2 thoughts on “无语😓:cultural incompetence is also cross-generational

  1. I notice the intended message of my emoticon didn’t get across when I communicate with my parents’ generation. For example, when I use the ‘smiling without saying a thing’ emoticon 🙂, I mean to express ‘I know what you’re up to but I’m not exposing you’ or ‘I disagree but I will be quiet and pleasant.’ But for quite a long time, they thought that I was genuinely smiling whenever I used it.

    On the ‘speechless’ emoticon, this is my guess: it may have something to do with Japanese animation culture. In animes, when a character is in an awkward situation, often there will be a couple of lines of sweat on the side of their head. That may explains why younger generations have this intuition-like ability to use this emoticon ‘correctly’, as they have plenty of anime memories for references.
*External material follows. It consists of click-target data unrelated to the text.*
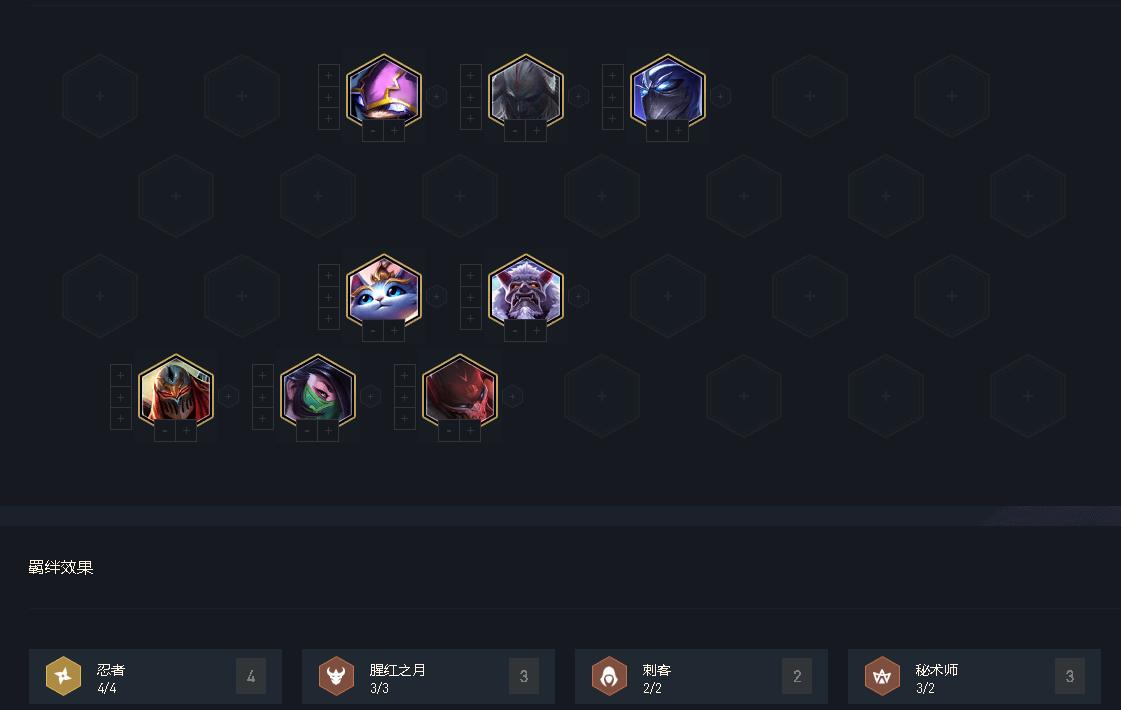
Task: Click empty hexagon slot at top-left of board
Action: pos(99,96)
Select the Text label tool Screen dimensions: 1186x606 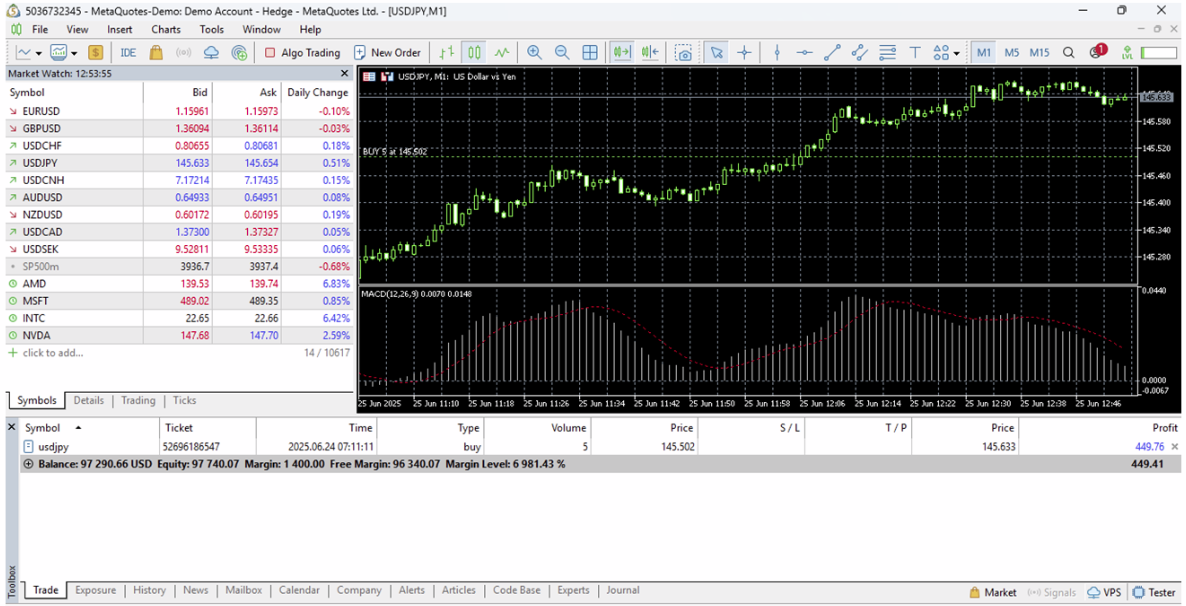(914, 53)
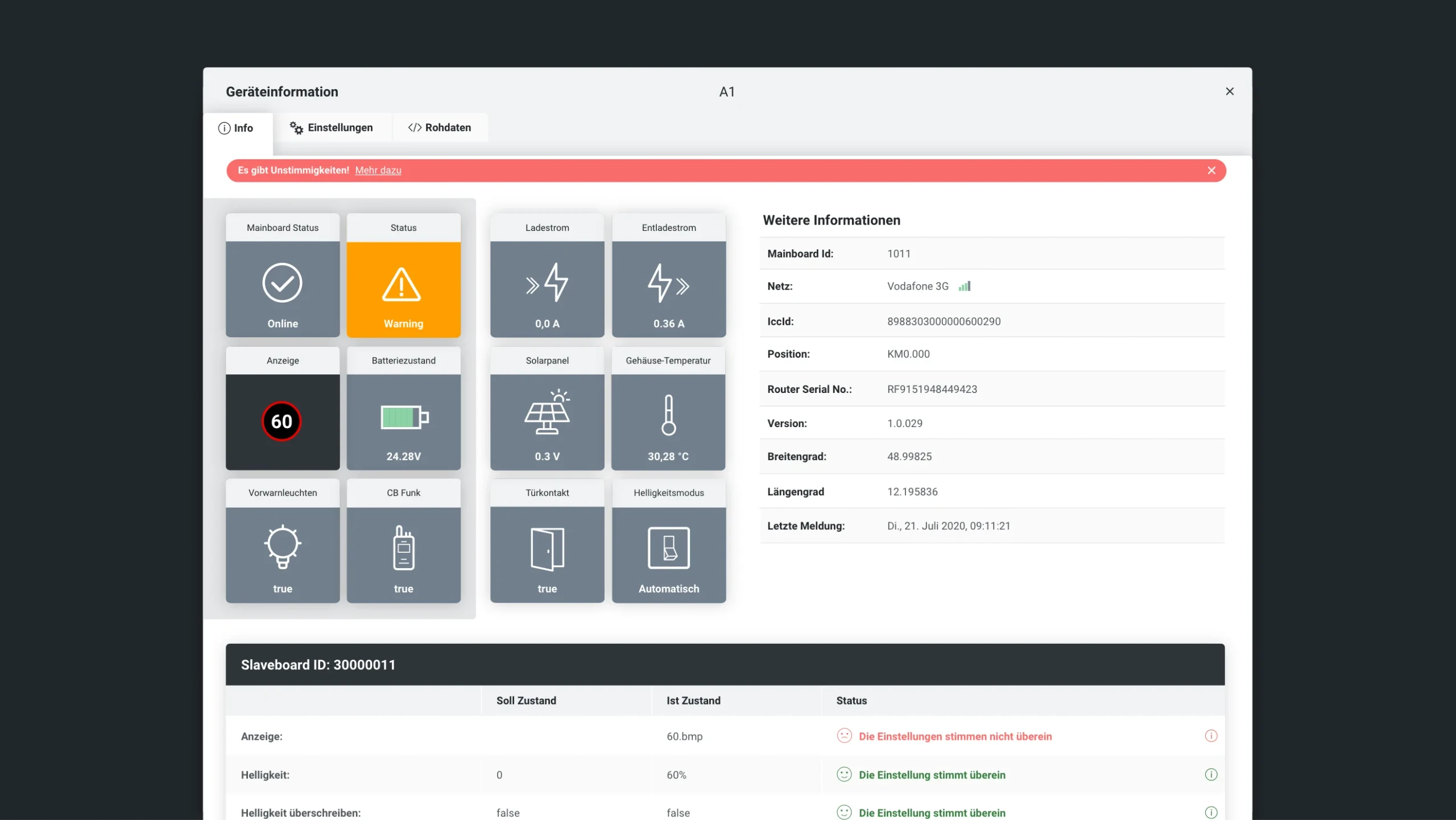Toggle the Helligkeitsmodus Automatisch switch

point(668,546)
    Also, there’s this word ‘汗顏’ (Cantonese: hon6 ngan4; mandarin: hàn yán), firstly used by poet Han Yu of Tang Dynasty but it’s still very much in use today. The two characters literally means ‘sweaty face’, and describe a situation where one sweats due to shame or embarrassment. (Originally embarrassed for oneself; in modern usage, embarrassed for others as well.) Perhaps that emoticon is a visualisation of that word.

    • This is helpful, thank you. It also explains why many of my older friends prefer to use stickers, especially because many come “labeled” with the word or phase that they replace.